__Task goal__. Output the listing, from the line containing "Find the location" through the end of the listing, as a two-column CSV with the columns ask and response. Each row should hold one thing asked in ask and its reply in response, with every field in quotation marks, line breaks replaced by spaces, and the pictures left out.

----------------------------------------

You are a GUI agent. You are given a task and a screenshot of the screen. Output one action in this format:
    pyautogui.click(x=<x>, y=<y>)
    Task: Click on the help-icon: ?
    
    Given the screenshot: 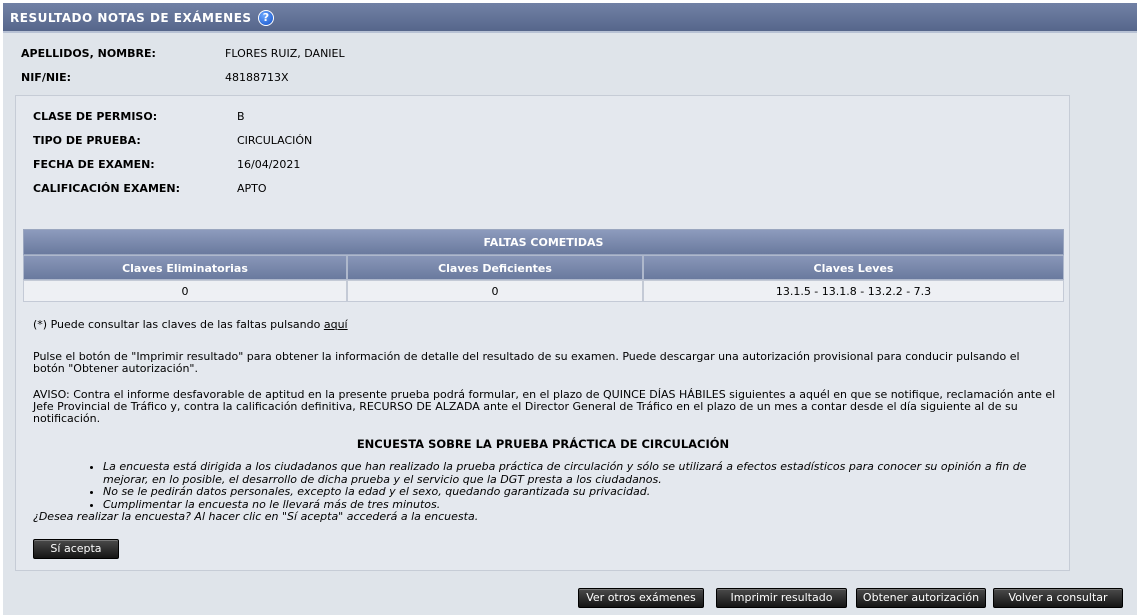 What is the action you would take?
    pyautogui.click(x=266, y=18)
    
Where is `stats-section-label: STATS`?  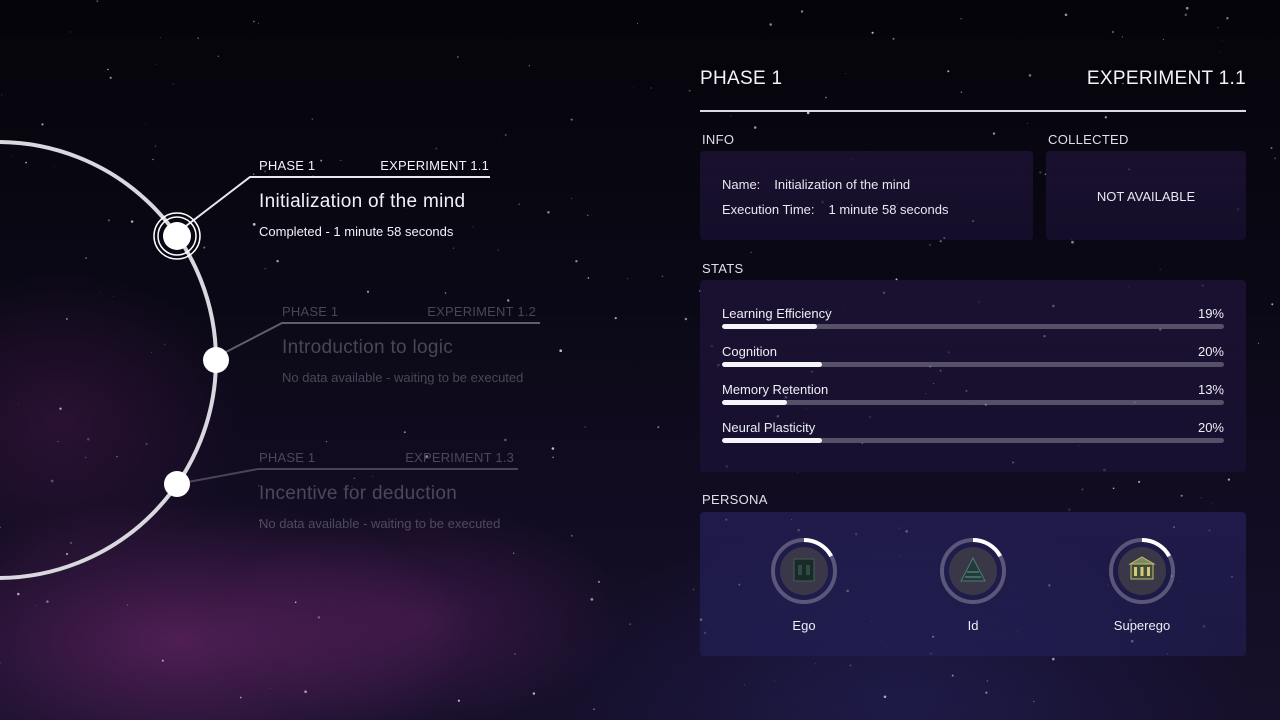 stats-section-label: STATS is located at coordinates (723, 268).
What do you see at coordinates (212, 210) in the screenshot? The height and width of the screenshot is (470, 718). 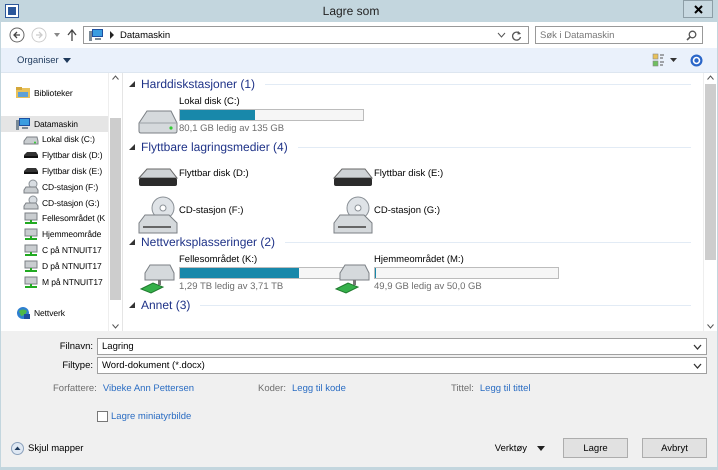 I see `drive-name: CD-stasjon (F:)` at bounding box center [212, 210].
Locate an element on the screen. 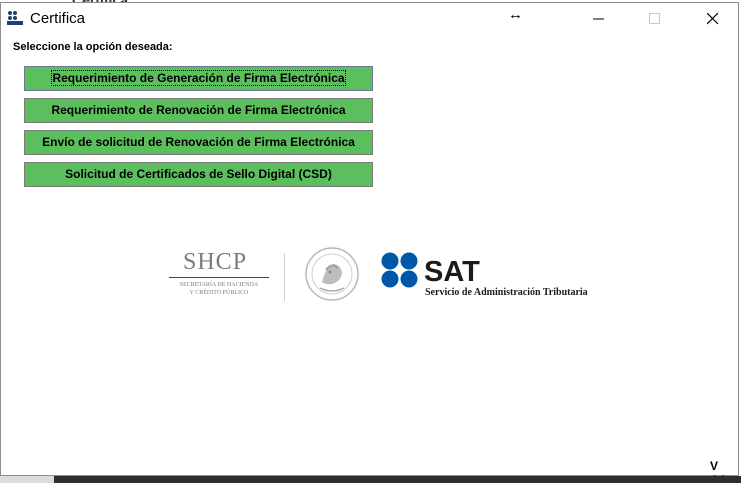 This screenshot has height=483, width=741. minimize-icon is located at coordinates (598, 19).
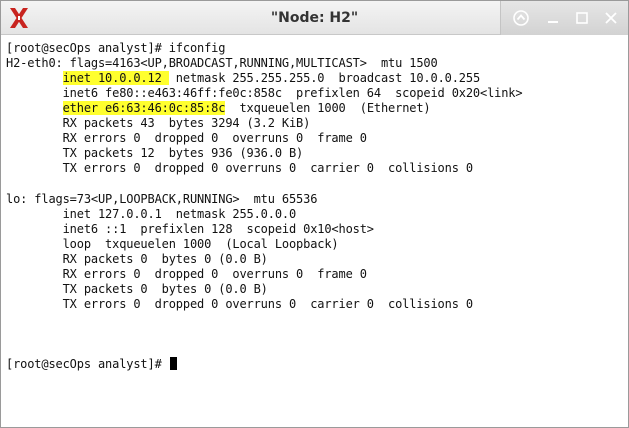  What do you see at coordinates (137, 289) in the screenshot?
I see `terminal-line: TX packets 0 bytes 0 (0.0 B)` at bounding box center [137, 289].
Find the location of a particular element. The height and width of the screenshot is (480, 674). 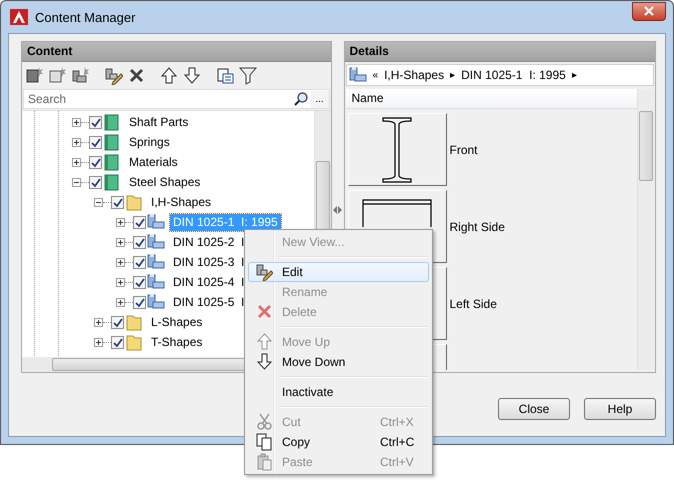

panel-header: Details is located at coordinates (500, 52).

----------------------------------------

__Answer to this task__.
ask,response
"Find the location of a particular element. The height and width of the screenshot is (480, 674).","panel-header: Details is located at coordinates (500, 52)."